PDA

View Full Version : The Open Source Cookoo Clock prodjet



daniel
07-22-2008, 02:06 AM
Hello all...

I had an idea I wanted to throw out there and see if anyone wanted to kick it around some....

I have come across a source of Vextra Stepper Motors at about 5 bucks apeice, they are not large like the ones on our bots, however they are much bigger than the ones in printers. Here is a picture

2399

The model is PX243M-01AA incase anyone wants to look it up....

Anyway, I thought, with a micro controller, they would make awesome clock motors, due to the fact you can program them to do srewy things at set times like a cuckoo clock does at noon.

I imagined a clock with the hands at 11:59, but instead of clicking forward one more minute it suddenly goes in reverse very fast until the hands read 12:00

My intest also was peeked when I saw how many people were intrested in making their own circuit boards on their bots.

So anyway, I can get the steppers and I also have a programmer for programing pics. I have a handful of pic 16f684's, but my programming skills kinda suck and I'm not sure how to program the pic to work like a real time clock.

Anyway, I thought the shopbot community could do some cool stuff with stepper based clocks...

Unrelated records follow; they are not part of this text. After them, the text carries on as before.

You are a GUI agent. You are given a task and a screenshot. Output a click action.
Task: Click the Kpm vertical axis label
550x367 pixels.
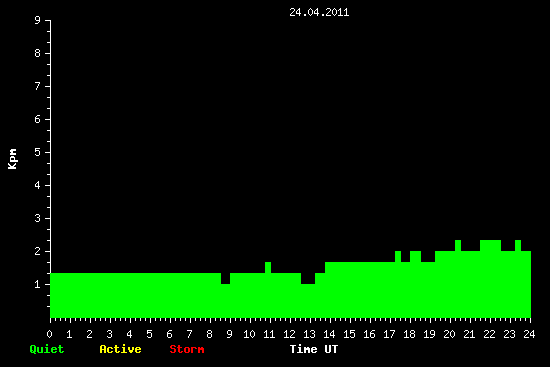[13, 159]
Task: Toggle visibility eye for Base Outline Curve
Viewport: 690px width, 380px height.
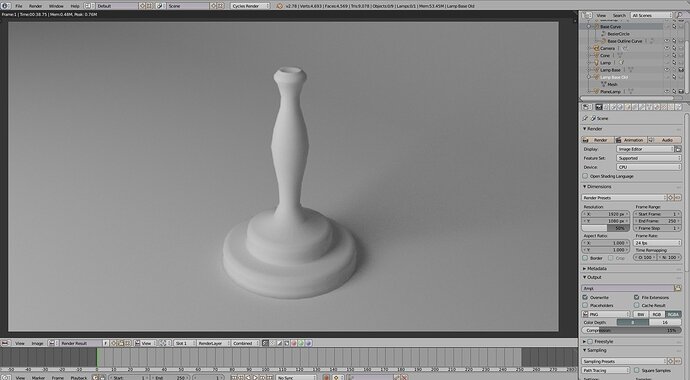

Just a thought............

myxpykalix
07-22-2008, 03:22 AM
could you use these motors for say a rotary table? If so, i'd like to experiment with something like that. So let me know how to get a few of these.

dana_swift
07-22-2008, 09:34 AM
Jack, all it takes is a gear head, you decide how much torque you want and that determines the speed you can get from a given motor. If slow is ok, it will always work.

Connecting it to the Shopbot controller is another interesting question.. as near as I can tell the controller doesnt know what kind of driver is connected. The driver gets a TTL direction command and one TTL pulse per step. So now it is a matter of comming up with a suitable driver for whatever stepper you have.

Daniel-

Interesting idea, and you should have no trouble at all making your clock. It will be a great learning opportunity for your PIC programming.

Since your application requires almost no torque, (presuming you are only driving the clock hands) then you can make it do exactly what you are describing.

If you step up to a CPU with more muscle, you can set up a multi tasking operating system and have lots of stepper motors doing all kinds of things simultaneously. FYI I use the Renesas M16C embedded CPU's all the time, most embedded engineers don't know about them, but lots of horsepower at very little cost increase over a PIC. The M16C60 series is one to consider (200k+ flash, 20k+ ram, 5 uarts, 6 timers, 10 parallel ports, 8 a/d's, 2 d/a's, I2Cbus, CAN, etc) and in the 10-20 dollar region. They have a very good C complier for it also..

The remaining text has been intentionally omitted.